Opened 7 years ago

Closed 7 years ago

Last modified 7 years ago

#999 closed error (fixed)

MONSooN lander timeout during job submission

Reported by: mk1812 Owned by: ros
Component: MONSooN Keywords:
Cc: Platform: MONSooN
UM Version: 8.2

Description

Hi,

Whenever I try and submit a job from PUMA, I'm getting a timeout error.
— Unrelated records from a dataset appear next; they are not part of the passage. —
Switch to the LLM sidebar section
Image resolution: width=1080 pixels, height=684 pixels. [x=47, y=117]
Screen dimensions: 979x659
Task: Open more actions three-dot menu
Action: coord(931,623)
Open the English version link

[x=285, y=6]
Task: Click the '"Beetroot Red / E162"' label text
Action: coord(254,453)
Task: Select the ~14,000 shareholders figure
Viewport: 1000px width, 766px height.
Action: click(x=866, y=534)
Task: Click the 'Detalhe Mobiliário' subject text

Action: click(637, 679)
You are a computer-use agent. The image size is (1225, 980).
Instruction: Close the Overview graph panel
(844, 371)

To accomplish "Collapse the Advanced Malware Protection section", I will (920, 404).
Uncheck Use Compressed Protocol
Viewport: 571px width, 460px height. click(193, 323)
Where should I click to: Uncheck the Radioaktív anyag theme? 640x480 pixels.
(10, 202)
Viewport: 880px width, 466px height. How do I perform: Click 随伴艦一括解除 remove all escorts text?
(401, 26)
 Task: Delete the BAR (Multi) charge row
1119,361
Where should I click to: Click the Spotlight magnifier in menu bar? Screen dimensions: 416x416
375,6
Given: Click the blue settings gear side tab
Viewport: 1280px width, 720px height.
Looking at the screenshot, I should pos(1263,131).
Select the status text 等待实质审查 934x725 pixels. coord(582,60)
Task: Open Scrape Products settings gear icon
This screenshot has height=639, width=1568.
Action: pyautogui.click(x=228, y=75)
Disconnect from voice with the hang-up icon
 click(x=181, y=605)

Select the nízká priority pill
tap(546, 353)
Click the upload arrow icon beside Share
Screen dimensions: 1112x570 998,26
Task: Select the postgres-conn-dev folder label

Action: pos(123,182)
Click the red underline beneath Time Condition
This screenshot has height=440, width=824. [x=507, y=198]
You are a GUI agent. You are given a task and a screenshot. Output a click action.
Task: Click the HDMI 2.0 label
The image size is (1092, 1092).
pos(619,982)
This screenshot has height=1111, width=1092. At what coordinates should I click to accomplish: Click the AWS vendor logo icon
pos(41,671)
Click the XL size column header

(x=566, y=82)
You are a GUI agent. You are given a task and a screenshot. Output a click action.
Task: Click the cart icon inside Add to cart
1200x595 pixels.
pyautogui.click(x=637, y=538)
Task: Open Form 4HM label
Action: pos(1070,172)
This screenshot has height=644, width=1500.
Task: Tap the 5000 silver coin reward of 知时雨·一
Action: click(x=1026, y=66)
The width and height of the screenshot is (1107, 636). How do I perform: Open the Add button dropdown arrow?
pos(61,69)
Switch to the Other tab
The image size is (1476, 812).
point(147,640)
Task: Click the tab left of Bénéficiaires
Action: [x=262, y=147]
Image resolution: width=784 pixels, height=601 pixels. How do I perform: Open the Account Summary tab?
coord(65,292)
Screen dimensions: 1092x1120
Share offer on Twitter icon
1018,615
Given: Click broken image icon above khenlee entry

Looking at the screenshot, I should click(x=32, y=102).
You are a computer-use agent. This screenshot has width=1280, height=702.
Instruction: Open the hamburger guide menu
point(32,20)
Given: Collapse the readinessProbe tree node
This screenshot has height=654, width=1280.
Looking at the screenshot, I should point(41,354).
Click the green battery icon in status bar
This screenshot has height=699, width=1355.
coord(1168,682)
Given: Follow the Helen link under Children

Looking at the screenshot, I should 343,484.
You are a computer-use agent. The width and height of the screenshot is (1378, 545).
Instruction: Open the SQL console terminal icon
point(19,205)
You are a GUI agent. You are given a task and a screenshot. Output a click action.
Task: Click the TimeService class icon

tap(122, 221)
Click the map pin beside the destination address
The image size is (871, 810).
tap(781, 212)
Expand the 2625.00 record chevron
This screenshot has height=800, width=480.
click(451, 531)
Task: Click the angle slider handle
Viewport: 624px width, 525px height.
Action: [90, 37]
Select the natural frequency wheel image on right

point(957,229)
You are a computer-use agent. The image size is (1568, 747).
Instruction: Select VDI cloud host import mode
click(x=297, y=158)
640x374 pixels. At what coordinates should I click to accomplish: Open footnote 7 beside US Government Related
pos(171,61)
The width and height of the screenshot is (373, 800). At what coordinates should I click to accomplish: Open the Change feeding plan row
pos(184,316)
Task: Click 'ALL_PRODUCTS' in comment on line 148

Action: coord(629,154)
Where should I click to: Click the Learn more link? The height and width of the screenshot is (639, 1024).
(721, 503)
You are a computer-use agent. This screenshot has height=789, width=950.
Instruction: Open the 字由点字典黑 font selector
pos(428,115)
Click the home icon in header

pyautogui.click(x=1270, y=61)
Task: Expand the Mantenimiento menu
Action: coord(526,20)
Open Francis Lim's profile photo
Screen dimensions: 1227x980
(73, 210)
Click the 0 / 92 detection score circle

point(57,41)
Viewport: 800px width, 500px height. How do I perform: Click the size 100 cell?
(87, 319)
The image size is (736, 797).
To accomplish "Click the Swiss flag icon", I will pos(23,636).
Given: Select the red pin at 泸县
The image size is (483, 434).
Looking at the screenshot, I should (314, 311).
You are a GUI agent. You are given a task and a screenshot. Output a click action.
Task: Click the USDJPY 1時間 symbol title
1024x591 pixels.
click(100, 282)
The job submission gets as far as the stage: "Copying files to directory /projects/ukca/mkasoa/xhwta/baserepos/UMATMOS using rsync…
See /projects/ukca/mkasoa/xhwta/baserepos/UMATMOS/ext.out for output", and then I get an error saying: "ERROR: Timed out, lander.monsoon-metoffice.co.uk not responding while attempting to access account mkasoa on host ibm02." This happens every time I try and submit a job. Some files have been successfully copied to the relevant folders in my home and projects directories on ibm02, but it never gets further than this stage. If I look in the ext.out file that is created in /projects/ukca/mkasoa/xhwta/baserepos/UMATMOS/, the final line reads: "rsync error: received SIGINT, SIGTERM, or SIGHUP (code 20) at rsync.c(549) [Receiver=3.0.9]".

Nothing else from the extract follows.